SELECTED PASSAGE:
- - -

Skip to main content

Money and You: Course Notes

Section 9.2 Insurance

Subsection 9.2.1 What Is Insurance?

We’ve already examined one big insurance program: Social Security. We’ve never discussed what insurance actually is. Insurance is an agreement of sorts. Someone who is exposed to a certain risk of something bad happening may want the security of being able to survive or afford getting through that bad thing, should it happen. Suppose, for example, someone is concerned that their car may be stolen one day. They may want some kind of protection financially should their care actually get stolen. Insurance is a way for this security to happen.
A person or company may be willing the help someone get through a certain negative experience in exchange for money. That is, for example, perhaps some company is willing to reimburse the person if their car were actually stolen. The risk of a stolen car gets moved from the person to the company. The company would not take on this risk for free though. The person would need to pay the company compensation for taking on the risk. This is essentially how insurance works at its most basic.

- - -

PROVIDED MATERIAL:

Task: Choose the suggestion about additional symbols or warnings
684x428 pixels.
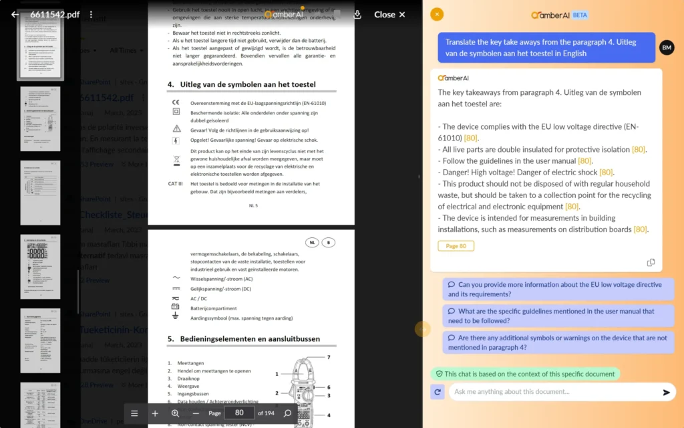Action: coord(558,342)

- - -

TASK REQUIREMENTS:
Extend the course notes on insurance, picking up after their last sentence. The data comes from a separate source and is unrelated to the passage above it.

OUTPUT FOR THIS EXERCISE:
Subsection 9.2.2 How Insurance Works

When you are concerned about the possibility of a bad event (getting injured, your car gets damaged, your house burns down, etc.), you may want to protect yourself financially from these events. For example, maybe you want to protect yourself from needing to pay a medical bill or needing to fix your car or needing to rebuild your house. For many of these possible bad events, an insurance provider may be willing to take on your financial obligations should something bad occur in exchange for compensation. This financial compensation is usually through regular payments called premiums.
Let’s take a house as an example. Suppose that you own a house that would cost $300,000 to rebuild or replace. You likely don’t have that money and wouldn’t be able to take out another loan to rebuild your house, should something happen. You could protect yourself from that scenario by setting up an insurance policy with a provider. They may charge you something in the range of $500-$900 for a premium per month to take on the finances of rebuilding your home. That sounds like a lot of money to pay each month, but it depends on how much you value protection.
Once you have a policy in place, you are covered by your insurance provider in the event that a covered event happens. For example, more house insurance policy will cover damage from accidental fire, but they won’t cover fire damage if you purposely set your house on fire. When a covered event happens, you get in contact with your insurance company to file a claim. Over a bit of time, the insurance company will either give you a check for you to use to pay for bills and other expenses related to the event or pay the various service providers directly.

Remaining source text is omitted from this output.